2) The measures also do not include the costs which the country has to bear due to the environmental degradation which result from activities in the ocean economy.
Examples include pollution from shipbreaking. Keeping these limitations in mind, there are some obvious benefits in measuring ocean-linked economic activities which take place under Bangladesh’s jurisdiction. The baselines help to identify that these industries and services do not exist in a vacuum, rather they interact with one another by having one common ground, which is the dynamic, three-dimensional ocean. The findings and analyses of this study can make policymakers more aware of the importance of these industries and ecosystem services, which in turn will help them to formulate a more comprehensive approach towards developing them. By raising their awareness, it can help them to lower costs by sharing infrastructure, technologies and infrastructure, reducing the negative effects on the oceans, and in general guide them to use the ocean space more effectively.
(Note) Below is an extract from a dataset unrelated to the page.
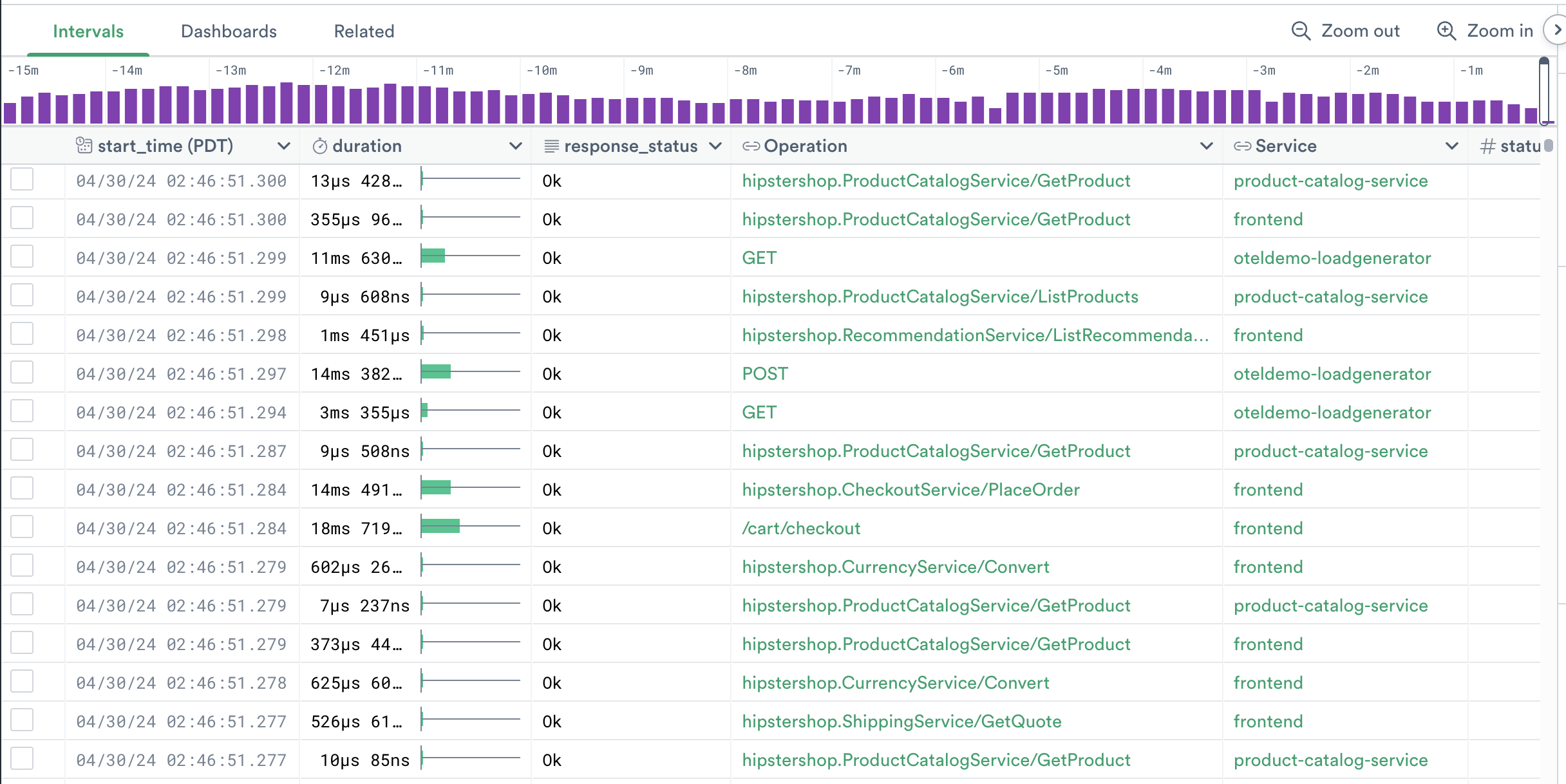The width and height of the screenshot is (1566, 784).
Task: Click the calendar icon beside start_time
Action: [x=84, y=145]
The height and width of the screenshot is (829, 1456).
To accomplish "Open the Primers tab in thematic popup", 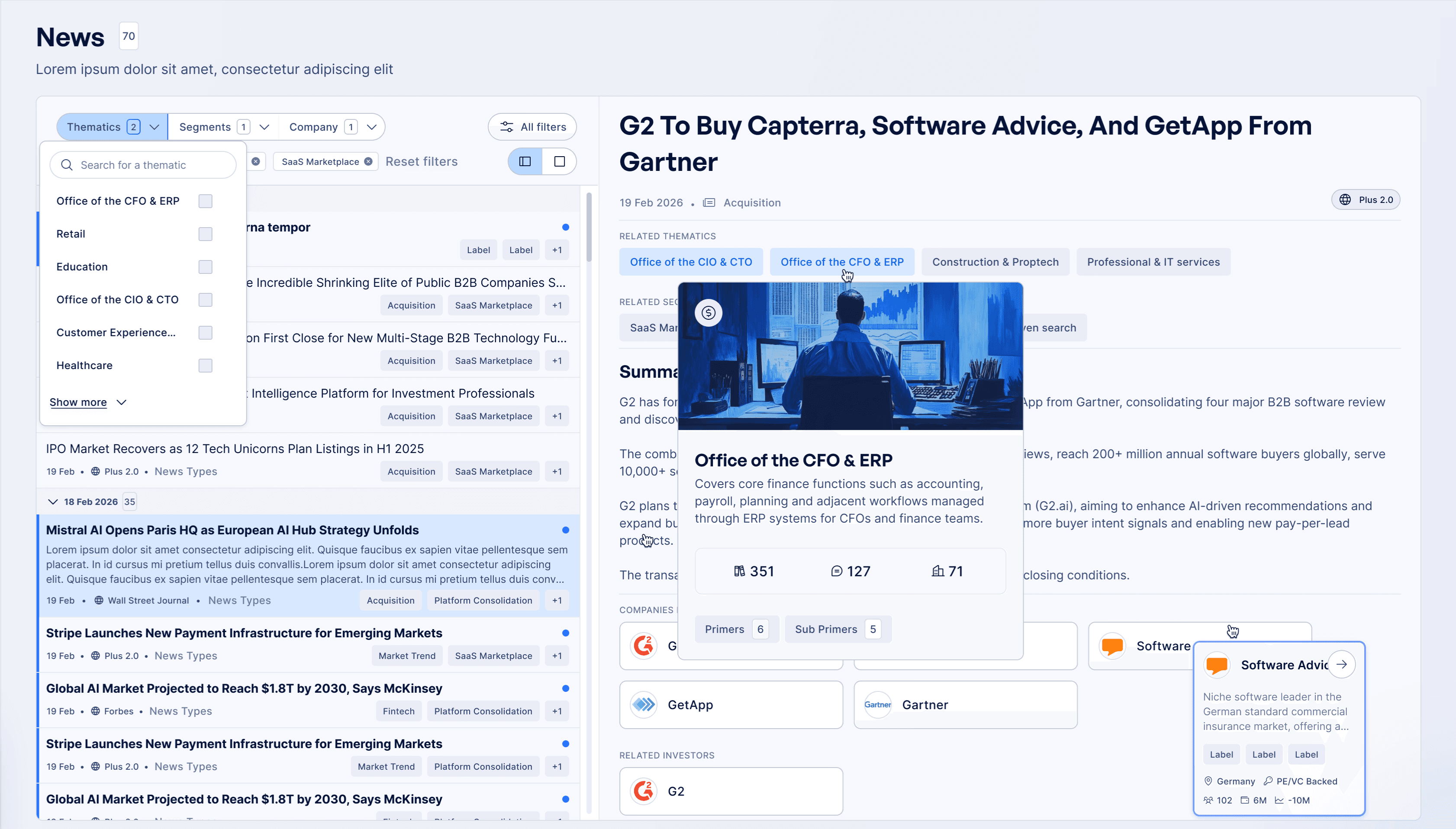I will (x=736, y=629).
Although it would be beneficial for Bangladesh to take a more comprehensive and strategic approach to developing its ocean economy, a policy framework and planning process are still missing. Neither are there any measurable targets, nor suitable monitoring of the process. Currently, it is difficult for Bangladesh to even collect data on its economic output from industries which are included in the definition of ocean economy. Therefore, the most obvious first step is to increase the collection of data from the ocean economy, to better aid with policy making. The next step could be to design various policy scenarios which can be used to develop the country’s ocean economy, using information from the initial assessment of the scope of this section of the country’s economy. Following this, forecasting models can be used to analyse the different scenarios of growth which could take place in Bangladesh’s ocean economy. Through this, policymakers would get an advanced knowledge of the costs and benefits they would be getting if different development pathways for the ocean economy were followed.
Through taking these steps, it is possible for Bangladesh to meet its Blue Economy goals. It is even possible for Bangladesh to become one of the first countries who were able to go from having aspirations to concrete policies and measurable outcomes of progress in their journey of transitioning to a Blue Economy.